Durante los días que siguieron al nombramiento, la prensa y la televisión entrevistaron al doctor Greenstein, y se destacó el hecho de que faltaban pocos años para que los niños recién nacidos fueran sometidos a exámenes genéticos que permitirían a los padres conocer los peligros que acecharían a la salud de sus hijos en el curso de su vida, y quizás incluso de qué morirían. R. J. y Sidney Ringgold se encontraron en el pase de visitas y en una reunión de departamento, y se cruzaron varias veces por los pasillos. En todas las ocasiones Sidney la miró a los ojos y la saludó amistosamente.

A R. J. le habría gustado que se detuviera a hablar con ella.

Quería decirle que no se avergonzaba de practicar abortos, que estaba realizando una tarea difícil e importante, una tarea que había asumido porque era una buena médico.

Pero entonces, ¿por qué se sentía atemorizada y furtiva cuando recorría los pasillos de su hospital?

El sábado por la tarde procuró llegar a casa con tiempo suficiente para ducharse sin prisas y vestirse lentamente y con esmero. A las siete en punto entró en el Alex’s Gymnasium y se dirigió al salón bar.

Alexander Manakos estaba de pie en un extremo de la barra, hablando con dos hombres. R. J. se acomodó en un taburete en el otro extremo, y él se le acercó enseguida. Aún era más guapo de como ella lo recordaba.

—Buenas tardes.

Él la saludó con una inclinación de cabeza.
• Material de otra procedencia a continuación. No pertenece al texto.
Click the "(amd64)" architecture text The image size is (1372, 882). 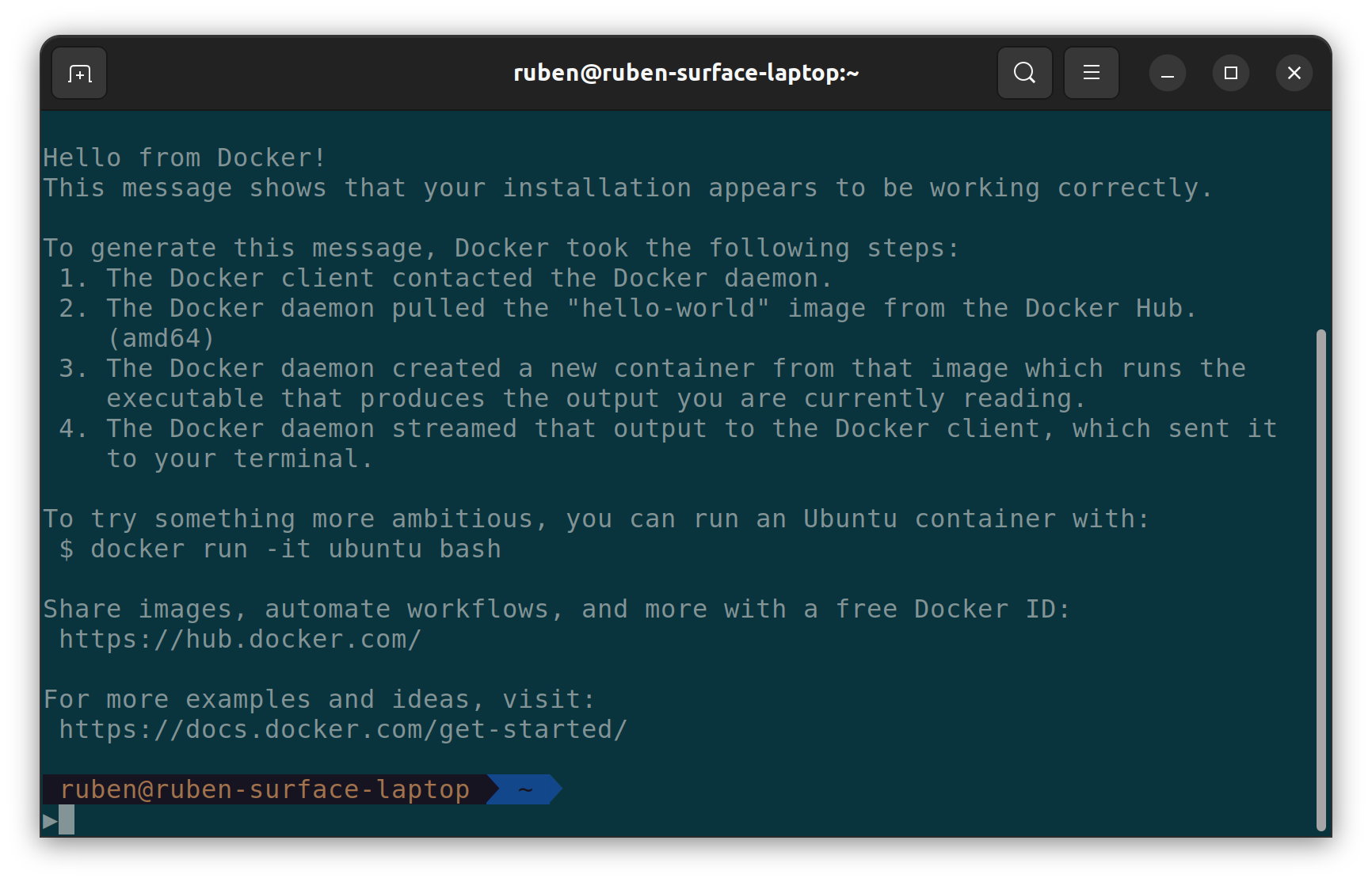click(161, 338)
Llevaba un periódico y, al abrirlo, R. J. vio que era el Globe del lunes.

—¿Es verdad eso que dice aquí de que usted practica abortos?

R. J. comprendió que no iba a recibir ningún homenaje. Alzó la cabeza y se irguió para mirarlo a los ojos.

—Sí. Se trata de un procedimiento médico legal y ético que es vital para la salud y la vida de mis pacientes —respondió con serenidad—, y lo hago bien.

—Me repugna. No me la tiraría ni con la polla de otro.

«Muy agradable».

—Puede tener la seguridad de que no va a hacerlo con la suya —le dijo con mucha calma, y bajó del taburete y se dirigió a la salida del gimnasio, pasando ante una mesa en la que una mujer de cabellos blancos y aspecto maternal la aplaudía con lágrimas en los ojos.

R. J. se habría sentido más alentada si la mujer no hubiera estado borracha.

—No necesito a nadie. Puedo vivir muy bien yo sola. Yo sola. ¡No necesito a nadie! ¿Lo entiendes? —le dijo furiosa a Gwen—. Y quiero que me dejes en paz.

—De acuerdo, de acuerdo —respondió Gwen, y se marchó a toda prisa.